There is now a third different instrument now show that there is the DMS life signature.

Using data from the James Webb Space Telescope (JWST), the astronomers, led by the University of Cambridge, have detected the chemical fingerprints of dimethyl sulfide (DMS) and/or dimethyl disulfide (DMDS), in the atmosphere of the exoplanet K2-18b, which orbits its star in the habitable zone.

On Earth, DMS and DMDS are only produced by life, primarily microbial life such as marine phytoplankton. While an unknown chemical process may be the source of these molecules in K2-18b’s atmosphere, the results are the strongest evidence yet that life may exist on a planet outside our solar system.

The observations have reached the ‘three-sigma’ level of statistical significance – meaning there is a 0.3% probability that they occurred by chance.

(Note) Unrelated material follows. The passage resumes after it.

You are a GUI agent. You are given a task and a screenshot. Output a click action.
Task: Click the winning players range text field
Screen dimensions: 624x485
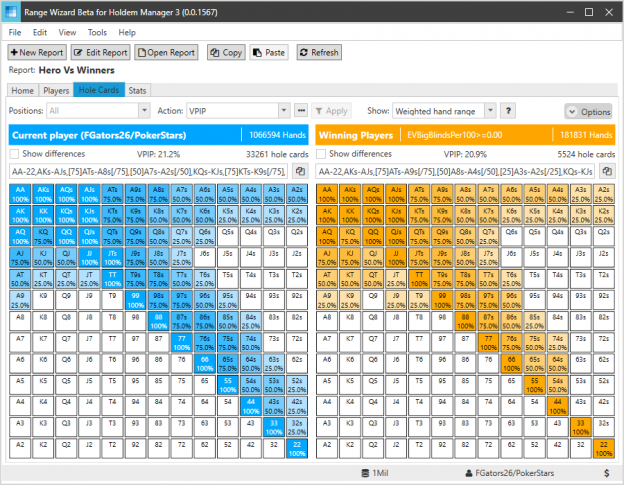point(456,171)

To reach the accepted classification for scientific discovery, the observations would have to cross the five-sigma threshold, meaning there would be below a 0.00006% probability they occurred by chance.



The researchers need between 16 and 24 hours of follow-up observation time with JWST may help them reach the all-important five-sigma significance.


Earlier observations of K2-18b — which is 8.6 times as massive and 2.6 times as large as Earth, and lies 124 light years away in the constellation of Leo — identified methane and carbon dioxide in its atmosphere. This was the first time that carbon-based molecules were discovered in the atmosphere of an exoplanet in the habitable zone. Those results were consistent with predictions for a ‘Hycean’ planet: a habitable ocean-covered world underneath a hydrogen-rich atmosphere.

Astronomers analyze the light from its parent star as the planet transits, or passes in front of the star as seen from the Earth. As K2-18b transits, JWST can detect a drop in stellar brightness, and a tiny fraction of starlight passes through the planet’s atmosphere before reaching Earth. The light pass throuhg the planet’s atmosphere changes the stellar spectrum that astronomers can use to determine the constituent gases of the exoplanet’s atmosphere.

The earlier weaker detection of DMS was made using JWST’s NIRISS (Near-Infrared Imager and Slitless Spectrograph) and NIRSpec (Near-Infrared Spectrograph) instruments, which together cover the near-infrared (0.8-5 micron) range of wavelengths. The new, independent observation used JWST’s MIRI (Mid-Infrared Instrument) in the mid-infrared (6-12 micron) range.

Three instruments are detecting DMS.

The concentrations of DMS and DMDS in K2-18b’s atmosphere are far higher than on Earth, where they are generally below one part per billion by volume. On K2-18b, they are estimated to be thousands of times stronger – over ten parts per million.